(Word and element pointing entries)
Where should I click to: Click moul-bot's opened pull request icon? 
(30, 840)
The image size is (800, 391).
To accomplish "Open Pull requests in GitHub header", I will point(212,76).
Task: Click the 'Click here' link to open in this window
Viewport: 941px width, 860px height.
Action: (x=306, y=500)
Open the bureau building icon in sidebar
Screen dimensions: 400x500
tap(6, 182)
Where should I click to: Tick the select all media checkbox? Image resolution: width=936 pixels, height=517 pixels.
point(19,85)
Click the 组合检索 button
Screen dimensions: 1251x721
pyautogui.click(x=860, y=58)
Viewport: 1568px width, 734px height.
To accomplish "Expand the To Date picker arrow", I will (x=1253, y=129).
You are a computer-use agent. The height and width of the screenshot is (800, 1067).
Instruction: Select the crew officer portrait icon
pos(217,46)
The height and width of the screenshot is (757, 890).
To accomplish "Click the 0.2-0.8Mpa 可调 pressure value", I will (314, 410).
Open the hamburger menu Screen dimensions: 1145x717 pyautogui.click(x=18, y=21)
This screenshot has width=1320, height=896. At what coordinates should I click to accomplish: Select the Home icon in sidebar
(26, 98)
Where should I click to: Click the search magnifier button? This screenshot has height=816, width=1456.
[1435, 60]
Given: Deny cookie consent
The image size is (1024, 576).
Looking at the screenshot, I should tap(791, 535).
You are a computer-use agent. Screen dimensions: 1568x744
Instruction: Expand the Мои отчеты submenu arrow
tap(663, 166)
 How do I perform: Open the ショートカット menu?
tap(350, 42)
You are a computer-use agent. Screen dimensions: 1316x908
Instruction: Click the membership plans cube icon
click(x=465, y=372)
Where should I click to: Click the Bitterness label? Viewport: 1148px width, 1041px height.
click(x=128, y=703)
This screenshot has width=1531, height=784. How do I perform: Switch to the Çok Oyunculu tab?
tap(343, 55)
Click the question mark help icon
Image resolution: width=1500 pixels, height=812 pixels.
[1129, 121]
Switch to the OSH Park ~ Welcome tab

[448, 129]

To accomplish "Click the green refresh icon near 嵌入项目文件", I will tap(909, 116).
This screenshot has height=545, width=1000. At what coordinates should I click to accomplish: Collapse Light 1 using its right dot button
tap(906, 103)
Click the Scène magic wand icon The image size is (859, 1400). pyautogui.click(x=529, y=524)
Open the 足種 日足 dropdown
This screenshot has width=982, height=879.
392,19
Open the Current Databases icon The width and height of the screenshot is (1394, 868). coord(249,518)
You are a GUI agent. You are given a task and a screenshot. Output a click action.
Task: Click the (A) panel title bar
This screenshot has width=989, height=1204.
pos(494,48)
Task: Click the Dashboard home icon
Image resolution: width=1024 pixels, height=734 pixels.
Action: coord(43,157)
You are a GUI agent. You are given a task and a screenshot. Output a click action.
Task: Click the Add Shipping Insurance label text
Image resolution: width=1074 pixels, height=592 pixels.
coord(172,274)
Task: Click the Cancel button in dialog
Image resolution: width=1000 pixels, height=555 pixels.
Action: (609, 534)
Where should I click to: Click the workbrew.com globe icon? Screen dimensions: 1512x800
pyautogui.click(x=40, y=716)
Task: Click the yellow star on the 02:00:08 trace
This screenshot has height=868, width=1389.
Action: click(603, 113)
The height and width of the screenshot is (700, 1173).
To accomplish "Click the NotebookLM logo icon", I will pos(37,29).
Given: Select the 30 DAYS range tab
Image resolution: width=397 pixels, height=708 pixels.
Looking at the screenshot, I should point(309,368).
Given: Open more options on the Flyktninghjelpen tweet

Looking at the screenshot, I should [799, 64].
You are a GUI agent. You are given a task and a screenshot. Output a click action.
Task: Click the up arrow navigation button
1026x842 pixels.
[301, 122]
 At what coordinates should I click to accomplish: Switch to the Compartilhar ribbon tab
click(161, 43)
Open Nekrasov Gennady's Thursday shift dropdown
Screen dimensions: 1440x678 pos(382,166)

= Work to complete =
Could you reproduce all of the material above word for word, from its first line to its last?

= Response below =
Where should I click to: Click moul-bot's opened pull request icon? 
(30, 840)
The image size is (800, 391).
To accomplish "Open Pull requests in GitHub header", I will point(212,76).
Task: Click the 'Click here' link to open in this window
Viewport: 941px width, 860px height.
Action: (x=306, y=500)
Open the bureau building icon in sidebar
Screen dimensions: 400x500
tap(6, 182)
Where should I click to: Tick the select all media checkbox? Image resolution: width=936 pixels, height=517 pixels.
point(19,85)
Click the 组合检索 button
Screen dimensions: 1251x721
pyautogui.click(x=860, y=58)
Viewport: 1568px width, 734px height.
To accomplish "Expand the To Date picker arrow", I will (x=1253, y=129).
You are a computer-use agent. The height and width of the screenshot is (800, 1067).
Instruction: Select the crew officer portrait icon
pos(217,46)
The height and width of the screenshot is (757, 890).
To accomplish "Click the 0.2-0.8Mpa 可调 pressure value", I will (314, 410).
Open the hamburger menu Screen dimensions: 1145x717 pyautogui.click(x=18, y=21)
This screenshot has width=1320, height=896. At what coordinates should I click to accomplish: Select the Home icon in sidebar
(26, 98)
Where should I click to: Click the search magnifier button? This screenshot has height=816, width=1456.
[1435, 60]
Given: Deny cookie consent
The image size is (1024, 576).
Looking at the screenshot, I should tap(791, 535).
You are a computer-use agent. Screen dimensions: 1568x744
Instruction: Expand the Мои отчеты submenu arrow
tap(663, 166)
 How do I perform: Open the ショートカット menu?
tap(350, 42)
You are a computer-use agent. Screen dimensions: 1316x908
Instruction: Click the membership plans cube icon
click(x=465, y=372)
Where should I click to: Click the Bitterness label? Viewport: 1148px width, 1041px height.
click(x=128, y=703)
This screenshot has width=1531, height=784. How do I perform: Switch to the Çok Oyunculu tab?
tap(343, 55)
Click the question mark help icon
Image resolution: width=1500 pixels, height=812 pixels.
[1129, 121]
Switch to the OSH Park ~ Welcome tab

[448, 129]

To accomplish "Click the green refresh icon near 嵌入项目文件", I will tap(909, 116).
This screenshot has height=545, width=1000. At what coordinates should I click to accomplish: Collapse Light 1 using its right dot button
tap(906, 103)
Click the Scène magic wand icon The image size is (859, 1400). pyautogui.click(x=529, y=524)
Open the 足種 日足 dropdown
This screenshot has width=982, height=879.
392,19
Open the Current Databases icon The width and height of the screenshot is (1394, 868). coord(249,518)
You are a GUI agent. You are given a task and a screenshot. Output a click action.
Task: Click the (A) panel title bar
This screenshot has width=989, height=1204.
pos(494,48)
Task: Click the Dashboard home icon
Image resolution: width=1024 pixels, height=734 pixels.
Action: coord(43,157)
You are a GUI agent. You are given a task and a screenshot. Output a click action.
Task: Click the Add Shipping Insurance label text
Image resolution: width=1074 pixels, height=592 pixels.
coord(172,274)
Task: Click the Cancel button in dialog
Image resolution: width=1000 pixels, height=555 pixels.
Action: (609, 534)
Where should I click to: Click the workbrew.com globe icon? Screen dimensions: 1512x800
pyautogui.click(x=40, y=716)
Task: Click the yellow star on the 02:00:08 trace
This screenshot has height=868, width=1389.
Action: click(603, 113)
The height and width of the screenshot is (700, 1173).
To accomplish "Click the NotebookLM logo icon", I will pos(37,29).
Given: Select the 30 DAYS range tab
Image resolution: width=397 pixels, height=708 pixels.
Looking at the screenshot, I should point(309,368).
Given: Open more options on the Flyktninghjelpen tweet

Looking at the screenshot, I should [799, 64].
You are a GUI agent. You are given a task and a screenshot. Output a click action.
Task: Click the up arrow navigation button
1026x842 pixels.
[301, 122]
 At what coordinates should I click to accomplish: Switch to the Compartilhar ribbon tab
click(161, 43)
Open Nekrasov Gennady's Thursday shift dropdown
Screen dimensions: 1440x678 pos(382,166)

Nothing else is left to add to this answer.